Dans ce regard incisif où se reflètent parfois les vagues et le ciel marin, le rouge détonne en touches aiguës, brefs et fulgurants rappels de chair : rouge d’un vêtement, rouge du bois exotique du solarium, rouge des armoires Fujian et du tableau de la chambre où un homme est mort sans effusion de sang. Et puis, il y a cette baignoire  « où des gouttes rouges s’étoilent », chargées de symboles, comme l’est le rouge dans le langage quotidien. « Voir rouge », « être dans le rouge »… il est tant de mots, tant de mythes pourpres, dans lesquels l’auteur effectue une sélection signifiante. Il n’y a pas que les petits cailloux blancs pour guider, ou égarer, le lecteur disposé à se prêter au jeu.
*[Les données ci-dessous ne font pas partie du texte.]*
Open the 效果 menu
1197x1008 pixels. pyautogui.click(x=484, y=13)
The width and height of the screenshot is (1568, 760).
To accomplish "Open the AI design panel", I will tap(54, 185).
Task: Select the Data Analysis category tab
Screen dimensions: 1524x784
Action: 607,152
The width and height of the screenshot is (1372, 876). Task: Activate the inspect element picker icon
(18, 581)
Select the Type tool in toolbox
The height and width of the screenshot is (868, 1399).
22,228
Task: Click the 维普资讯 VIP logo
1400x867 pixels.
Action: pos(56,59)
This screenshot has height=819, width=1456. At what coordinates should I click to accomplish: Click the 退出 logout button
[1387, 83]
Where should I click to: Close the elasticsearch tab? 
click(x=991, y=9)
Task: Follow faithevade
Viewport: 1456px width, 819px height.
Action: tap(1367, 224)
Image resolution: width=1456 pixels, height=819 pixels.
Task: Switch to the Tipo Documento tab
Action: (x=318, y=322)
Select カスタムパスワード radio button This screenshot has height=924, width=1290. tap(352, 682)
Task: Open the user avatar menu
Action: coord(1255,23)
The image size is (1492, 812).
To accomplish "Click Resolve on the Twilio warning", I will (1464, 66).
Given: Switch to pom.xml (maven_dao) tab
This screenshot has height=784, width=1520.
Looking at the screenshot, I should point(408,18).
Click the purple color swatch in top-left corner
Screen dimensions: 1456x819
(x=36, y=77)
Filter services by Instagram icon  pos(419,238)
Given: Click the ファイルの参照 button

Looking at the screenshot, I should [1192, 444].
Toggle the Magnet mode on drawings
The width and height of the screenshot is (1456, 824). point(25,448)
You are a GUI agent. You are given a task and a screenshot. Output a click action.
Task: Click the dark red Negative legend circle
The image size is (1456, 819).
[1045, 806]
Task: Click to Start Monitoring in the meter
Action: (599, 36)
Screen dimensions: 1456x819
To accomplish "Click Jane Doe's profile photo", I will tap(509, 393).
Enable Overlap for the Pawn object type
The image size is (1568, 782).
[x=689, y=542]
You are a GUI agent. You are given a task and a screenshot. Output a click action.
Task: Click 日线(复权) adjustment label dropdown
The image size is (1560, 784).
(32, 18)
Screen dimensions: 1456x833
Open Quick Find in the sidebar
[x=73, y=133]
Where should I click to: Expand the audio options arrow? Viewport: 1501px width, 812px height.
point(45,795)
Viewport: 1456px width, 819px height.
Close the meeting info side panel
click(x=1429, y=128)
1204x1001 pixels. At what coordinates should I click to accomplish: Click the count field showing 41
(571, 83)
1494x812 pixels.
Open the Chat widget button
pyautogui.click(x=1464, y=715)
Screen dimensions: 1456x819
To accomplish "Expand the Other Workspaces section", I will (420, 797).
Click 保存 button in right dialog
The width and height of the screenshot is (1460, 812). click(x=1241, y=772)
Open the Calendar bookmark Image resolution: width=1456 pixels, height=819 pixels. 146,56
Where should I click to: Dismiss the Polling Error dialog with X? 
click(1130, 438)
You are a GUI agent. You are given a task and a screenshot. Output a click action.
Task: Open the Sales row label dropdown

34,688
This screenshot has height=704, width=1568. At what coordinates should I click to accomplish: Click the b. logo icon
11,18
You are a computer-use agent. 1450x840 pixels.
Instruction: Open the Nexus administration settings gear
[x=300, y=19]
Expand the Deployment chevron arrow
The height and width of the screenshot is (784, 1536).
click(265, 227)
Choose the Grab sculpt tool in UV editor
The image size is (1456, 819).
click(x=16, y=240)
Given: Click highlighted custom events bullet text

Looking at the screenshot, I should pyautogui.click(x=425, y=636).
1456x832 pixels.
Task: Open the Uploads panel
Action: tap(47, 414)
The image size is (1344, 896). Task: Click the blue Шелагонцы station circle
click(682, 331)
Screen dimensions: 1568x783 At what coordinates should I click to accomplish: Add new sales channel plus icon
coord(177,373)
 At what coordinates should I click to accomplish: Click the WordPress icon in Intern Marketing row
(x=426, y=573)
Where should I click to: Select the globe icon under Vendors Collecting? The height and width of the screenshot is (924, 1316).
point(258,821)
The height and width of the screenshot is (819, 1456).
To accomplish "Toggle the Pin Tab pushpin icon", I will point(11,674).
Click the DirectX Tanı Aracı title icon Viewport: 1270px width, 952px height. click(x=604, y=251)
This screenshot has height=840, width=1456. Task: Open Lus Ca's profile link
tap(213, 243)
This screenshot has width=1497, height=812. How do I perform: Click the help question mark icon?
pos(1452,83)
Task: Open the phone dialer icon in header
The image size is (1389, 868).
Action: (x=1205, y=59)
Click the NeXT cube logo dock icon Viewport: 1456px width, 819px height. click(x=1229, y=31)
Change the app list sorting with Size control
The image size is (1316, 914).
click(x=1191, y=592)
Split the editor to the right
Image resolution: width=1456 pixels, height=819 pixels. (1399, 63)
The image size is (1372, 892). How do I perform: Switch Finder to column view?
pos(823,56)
Avec ce troisième roman, Galien Sarde confirme son double talent de conteur d’histoires et de vitrailliste des mots. A partir de matériaux que l’on croirait sans surprise : intrigue solide, écriture à la fois précise et précieuse (ce terme au sens de Furetière : « d’une perfection délicate dans le travail ») s’appuyant sur le classicisme apparent des temps et des formes, il parvient à traduire le regard désirant dans un langage qui ondule de l’irisation à l’incandescence, reconnaissable dès les premières lignes. La patte d’un grand.

Anne-Catherine Blanc

Galien Sarde, Le Rouge et Laure , Éditions Fables fertiles, 2025, 230 pages.